Last Updated: 2018-02-26
Decrease Font Size Increase Font Size

SINGAPORE, Feb 26 (NNN-CNA) -- The foreign ministers of the Association of Southeast Asian Nations (ASEAN) recently met in Singapore from Feb 4 to 6.

It was the first meeting of regional foreign ministers since Singapore took over ASEAN’s rotating chairmanship from the Philippines earlier this year. The foreign ministers’ retreat is regarded as a “curtain raiser” to the ASEAN summit, which will take place in April.

The gathering was an opportunity for ASEAN to collectively chart a direction in line with Singapore’s themes of “resilience” to strengthen ASEAN member states’ ability to withstand crisis, and “innovation” to increase regional integration and connectivity in areas such as digital technologies.

It also facilitated an exchange of views on regional and international headwinds, which might derail ASEAN’s agenda in the year ahead.

Singaporean Foreign Minister Vivian Balakrishnan expressed optimism about ASEAN’s future, but was clear-eyed about the challenges that lay before the grouping.

The city-state is well-placed to make progress on promoting the region’s digital economy. However, while Singapore is known to punch above its weight economically and diplomatically, old and new challenges should temper expectations in the year ahead.
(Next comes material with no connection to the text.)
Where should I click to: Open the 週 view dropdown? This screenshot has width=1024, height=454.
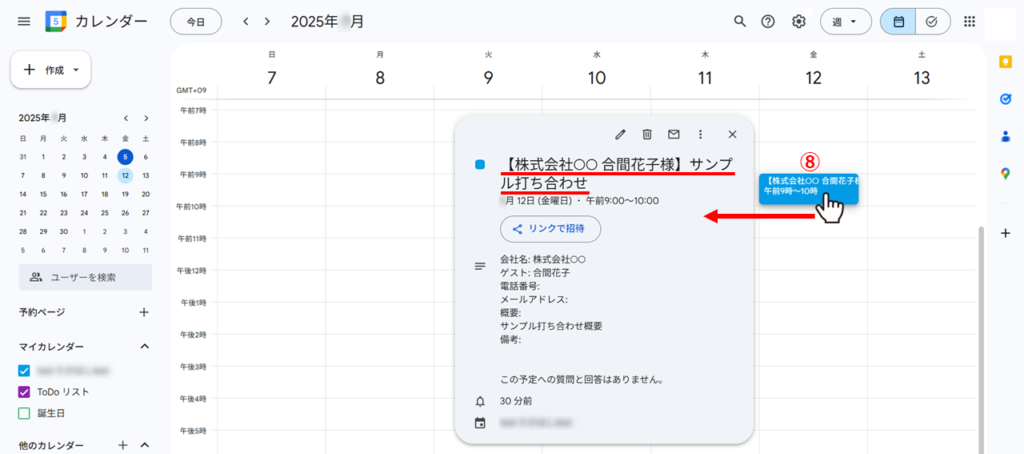[845, 21]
An important priority for ASEAN will be continued economic progress, not least because this has real implications for the well-being of its 630 million people.

Many of the region’s working poor remain vulnerable to backsliding, although important strides have been made in addressing extreme poverty.
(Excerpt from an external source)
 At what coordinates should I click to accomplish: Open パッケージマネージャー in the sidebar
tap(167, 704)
Better living conditions will likely improve local support for further ASEAN integration and projects.

Brexit has shown the dangers of the lack of public support for supra-national organisations - ASEAN must take heed. Increased prosperity will also boost the grouping’s geostrategic heft.
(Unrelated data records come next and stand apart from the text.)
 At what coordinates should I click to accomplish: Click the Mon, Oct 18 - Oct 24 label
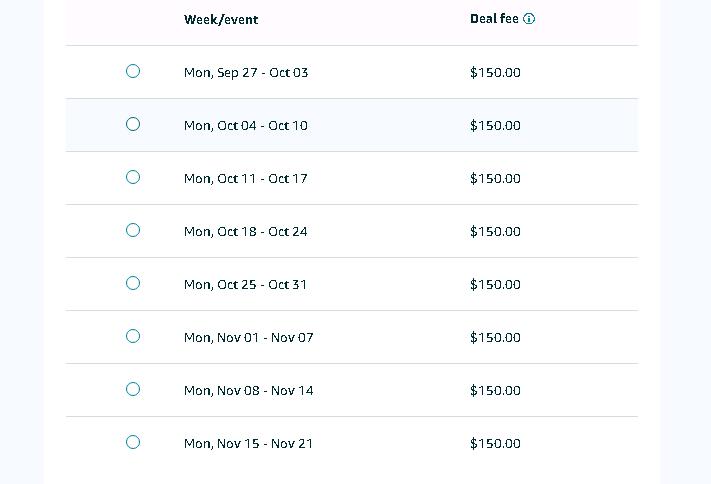(245, 232)
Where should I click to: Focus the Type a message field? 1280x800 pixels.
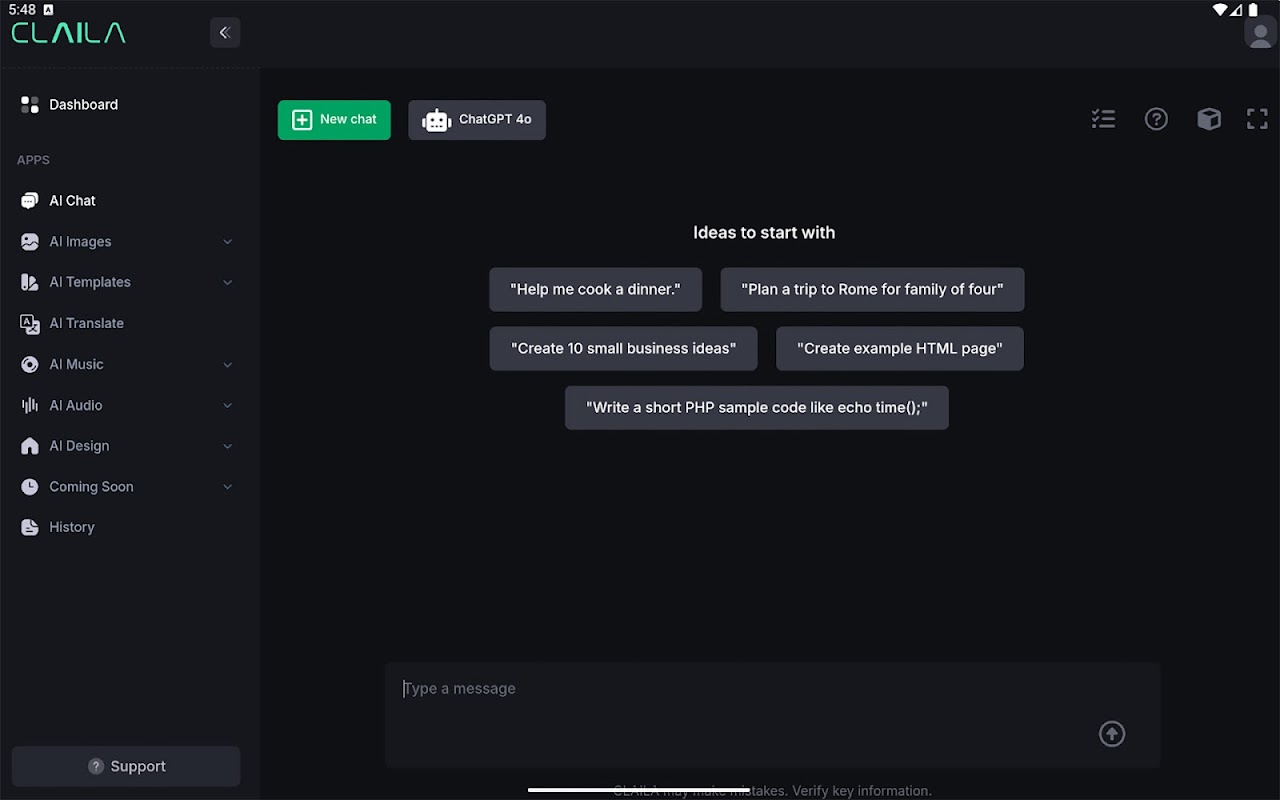pos(773,715)
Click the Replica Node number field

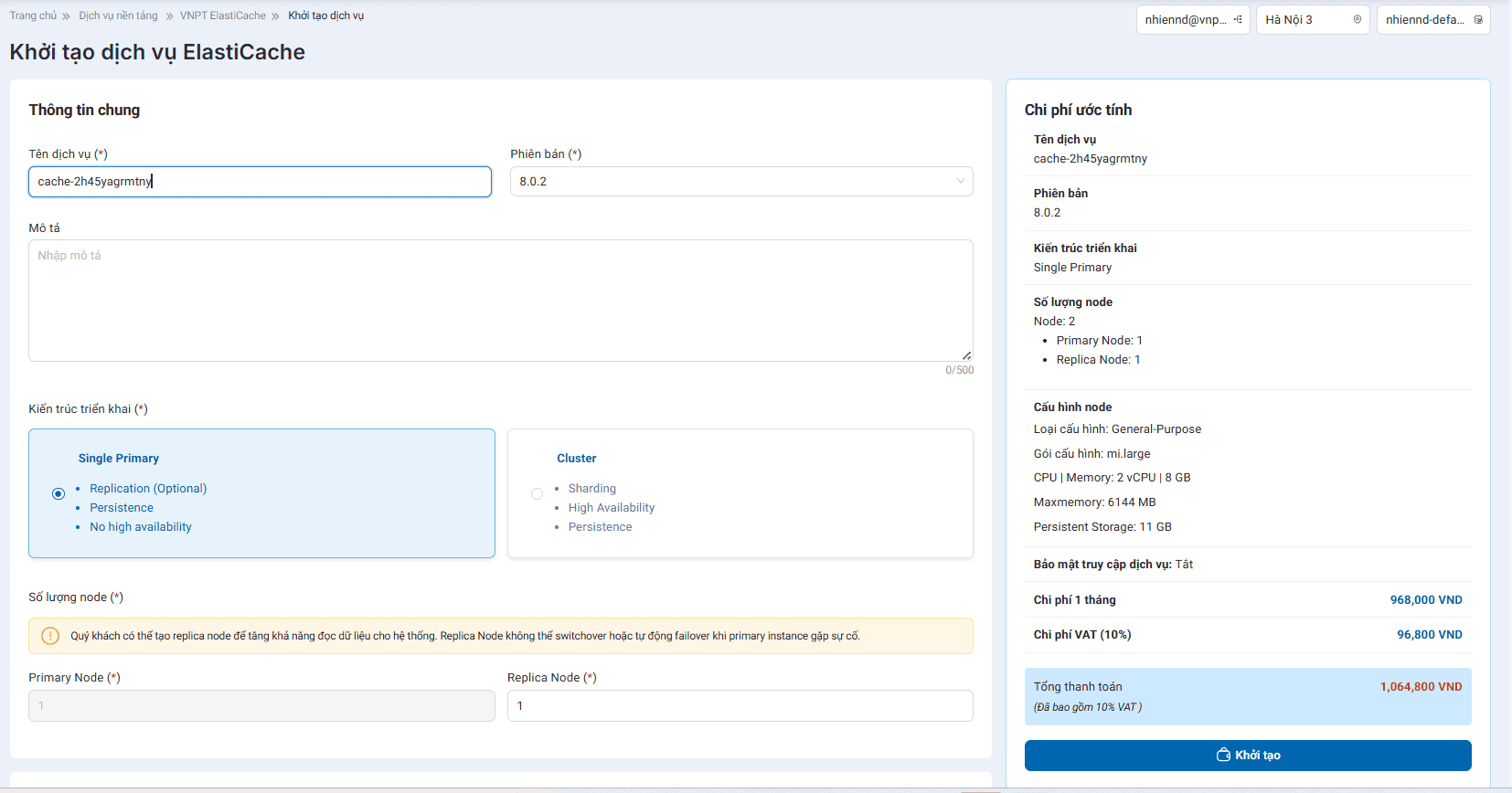[x=740, y=706]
To this end, Singapore aims to establish an ASEAN smart cities network to leverage technological solutions to improve the lives of people within ASEAN countries. It also seeks to boost economic integration and improve regional trade facilitation, especially in e-commerce.

If all ASEAN member states are to benefit from such growth, Singapore will also have to put in place initiatives to bridge the digital divide in the region.

In achieving its goals, ASEAN faces external and internal challenges, including a more assertive China.

Beijing is simultaneously clenching its fist in the South China Sea and offering an open hand with the prospect of a Sinocentric economic network that could provide vast benefits to ASEAN countries in areas such as infrastructure development, even if concerns are mounting about what this means for Beijing’s broader influence in the region.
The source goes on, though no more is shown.